「喫茶店について」

私がコーヒーを飲み始めたのは・・・たぶん小学1年生くらいのことだったと思う。土曜日の夜は普段早く寝かされていた子供たちにとって遅くまでテレビを見ることを許された特別な時間だった。『全員集合!』を見てから『土曜ワイド劇場』が始まるまでの間にインスタントコーヒーを準備する。その時に食べるブルボンのお菓子が特別な夜をさらに豊かにした。夜の居間でテレビを囲みながら敷き詰めた布団の隙間で食べるお菓子とコーヒー。
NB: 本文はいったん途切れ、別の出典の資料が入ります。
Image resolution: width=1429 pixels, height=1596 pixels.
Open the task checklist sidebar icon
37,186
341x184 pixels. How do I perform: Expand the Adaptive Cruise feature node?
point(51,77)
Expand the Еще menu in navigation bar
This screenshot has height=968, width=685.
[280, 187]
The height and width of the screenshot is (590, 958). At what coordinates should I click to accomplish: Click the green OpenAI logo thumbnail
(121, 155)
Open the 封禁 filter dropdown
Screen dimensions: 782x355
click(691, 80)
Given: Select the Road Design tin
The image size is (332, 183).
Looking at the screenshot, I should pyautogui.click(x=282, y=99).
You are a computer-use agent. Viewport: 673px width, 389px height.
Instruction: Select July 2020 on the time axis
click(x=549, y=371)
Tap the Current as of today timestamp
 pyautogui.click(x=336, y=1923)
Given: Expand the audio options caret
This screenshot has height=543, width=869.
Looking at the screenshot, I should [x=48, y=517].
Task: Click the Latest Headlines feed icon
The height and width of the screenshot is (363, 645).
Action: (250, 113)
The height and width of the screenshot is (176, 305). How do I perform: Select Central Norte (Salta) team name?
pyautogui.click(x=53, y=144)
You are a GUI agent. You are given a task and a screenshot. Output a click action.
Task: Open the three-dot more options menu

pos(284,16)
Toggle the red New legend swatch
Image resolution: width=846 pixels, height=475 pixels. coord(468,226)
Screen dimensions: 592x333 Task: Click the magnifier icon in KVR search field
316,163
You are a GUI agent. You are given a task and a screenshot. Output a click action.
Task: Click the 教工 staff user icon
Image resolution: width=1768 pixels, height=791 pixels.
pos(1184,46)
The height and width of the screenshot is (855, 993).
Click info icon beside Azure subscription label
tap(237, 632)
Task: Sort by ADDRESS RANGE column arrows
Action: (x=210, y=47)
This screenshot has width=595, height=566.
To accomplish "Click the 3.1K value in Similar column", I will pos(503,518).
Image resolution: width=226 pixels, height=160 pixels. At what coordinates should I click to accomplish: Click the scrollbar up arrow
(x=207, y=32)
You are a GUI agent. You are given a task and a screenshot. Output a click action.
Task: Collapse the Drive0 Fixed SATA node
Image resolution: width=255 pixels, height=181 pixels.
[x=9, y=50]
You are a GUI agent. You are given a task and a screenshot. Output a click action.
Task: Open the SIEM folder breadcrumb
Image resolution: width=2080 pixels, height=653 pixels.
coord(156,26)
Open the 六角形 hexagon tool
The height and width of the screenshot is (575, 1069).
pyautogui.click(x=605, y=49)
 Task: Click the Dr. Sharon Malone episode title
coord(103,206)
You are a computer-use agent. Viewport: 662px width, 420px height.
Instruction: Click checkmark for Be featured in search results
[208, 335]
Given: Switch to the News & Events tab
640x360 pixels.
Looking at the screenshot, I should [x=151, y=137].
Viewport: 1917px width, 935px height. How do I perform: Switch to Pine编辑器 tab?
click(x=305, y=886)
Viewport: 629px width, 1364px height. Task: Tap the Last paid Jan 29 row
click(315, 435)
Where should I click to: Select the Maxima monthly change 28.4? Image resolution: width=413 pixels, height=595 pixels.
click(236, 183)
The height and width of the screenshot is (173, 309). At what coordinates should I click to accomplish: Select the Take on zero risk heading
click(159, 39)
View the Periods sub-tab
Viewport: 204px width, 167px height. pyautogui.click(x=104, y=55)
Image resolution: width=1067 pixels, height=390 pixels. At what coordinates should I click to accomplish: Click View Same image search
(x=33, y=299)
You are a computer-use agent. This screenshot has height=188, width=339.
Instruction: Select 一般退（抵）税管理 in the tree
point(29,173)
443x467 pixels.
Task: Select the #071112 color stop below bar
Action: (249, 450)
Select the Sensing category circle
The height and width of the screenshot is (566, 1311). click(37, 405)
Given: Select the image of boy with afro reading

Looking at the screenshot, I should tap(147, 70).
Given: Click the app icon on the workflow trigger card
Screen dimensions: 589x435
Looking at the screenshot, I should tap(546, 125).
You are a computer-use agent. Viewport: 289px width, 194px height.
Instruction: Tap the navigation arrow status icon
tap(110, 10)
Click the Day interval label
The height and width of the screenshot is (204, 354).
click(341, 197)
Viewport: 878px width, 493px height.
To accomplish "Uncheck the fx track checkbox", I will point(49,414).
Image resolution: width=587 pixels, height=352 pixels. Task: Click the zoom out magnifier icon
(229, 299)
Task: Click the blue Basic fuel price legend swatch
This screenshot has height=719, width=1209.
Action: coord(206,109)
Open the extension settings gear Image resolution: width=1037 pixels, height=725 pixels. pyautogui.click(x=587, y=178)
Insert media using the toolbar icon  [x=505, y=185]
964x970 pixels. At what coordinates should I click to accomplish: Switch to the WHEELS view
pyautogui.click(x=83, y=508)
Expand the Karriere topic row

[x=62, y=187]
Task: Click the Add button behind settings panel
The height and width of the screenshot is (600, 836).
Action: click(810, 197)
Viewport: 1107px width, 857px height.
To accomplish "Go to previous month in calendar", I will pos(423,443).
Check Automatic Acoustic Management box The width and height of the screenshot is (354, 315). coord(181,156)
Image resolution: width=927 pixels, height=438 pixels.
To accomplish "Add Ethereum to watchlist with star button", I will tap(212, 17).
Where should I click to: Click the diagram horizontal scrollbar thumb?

インスタントコーヒーでも十分に美味しくて、コーヒーフレッシュの容器に残ったミルクを舐める背徳感もたまらなかった。その頃からコーヒーに砂糖は入れない。親戚の家に泊まりに行った時「この子達、コーヒー飲むらしいわ。砂糖もなしで」と言われて驚かれたことが不思議だった。私たちは夜にコーヒーを飲んでいてそれによって眠れなかったことなど一度もなかったからコーヒーの何がだめなのかわからなかったのだ。

 

高校生になってアルバイトで得た小遣いで学校帰りに買い食いをするようになる。その頃はカフェブームの始まりで20〜30代くらいの若い人が始めた個性的なカフェに通った。カフェの店主は学校では出会うことのない音楽や映画や文学の先生だった。20歳の時に古い蔵を改装したカフェで展覧会をした。展示した作品が売れた時の喜びは忘れられない。自分がとてつもなく大きな一歩を踏み出したような誇らしい気持ちになったのだった。その辺りからカフェブームは活況を呈して、雑誌を手にカフェを巡る人が増え、人気店は外に人が並ぶようになった。店主も忙しすぎて、何時間もだらだらと最近見た映画や展覧会の話をし続けるなんていうことが難しくなった。カフェから喫茶店への波が訪れて、今度は街の小さな古い喫茶店に若い人が押し寄せた。私が好きだったたまに行く小さな喫茶店は女三世代(お婆さん、奥さん、孫)が働いていて、いつもテレビがついていて、近所のおじいさんが新聞を読んだり、たわいもない会話をしていて、そういうのが本当に心地よかった。カフェオレを頼むと煮詰まったコーヒーに牛乳をドバッと注がれるのでたまにとてもぬるくて、そこのコーヒーはしみじみと「おいしくないなぁ」と思うのだけれどそれで良かった。雑誌のカフェ特集で紹介されていたりするとこそばゆいような気持ちになる。昔そのあたりにたくさんあった似たような店が、それぞれの個人的な理由により無くなっていったあとに、ただ残っているだけで「レトロ」で「老舗」と呼ばれて重宝されているのだけど、ただそのまま同じことの繰り返しをしてきた人たちのその日常は大したものなのだ。「護ってきた」というほどの気合もない感じが私は好きで誰に気にされなくても季節の営みと同じ、春には必ず咲いてみる道端の花のように愛おしい。

 

東京に頻繁に行くようになってから驚いたのはあまりにも喫茶店がないことだった。少し考えたらそれはそうなのだけれど。家賃を考えると一杯数百円のコーヒーで何時間も粘られてはたまったもんではない。フランチャイズのコーヒーショップはコンビニ並みに見つけることができる。ずば抜けておしゃれで美味しいコーヒーを入れるとか、フードメニューに拘っているカフェは行列で、並ぶのも並ばれるのも苦手な私はなかなかそういうところへ出かけない。

 

今、私がよく通う喫茶店は家族経営で大奥さんも若奥さんも清潔に髪を束ね、キリッと化粧している。コーヒーを自家焙煎する強い香りがして、それと交わるから煙草の匂いがするのもそんなに嫌いではなかったが、最近禁煙になった。若奥さんが私と同い年だということを一昨年の夏知った。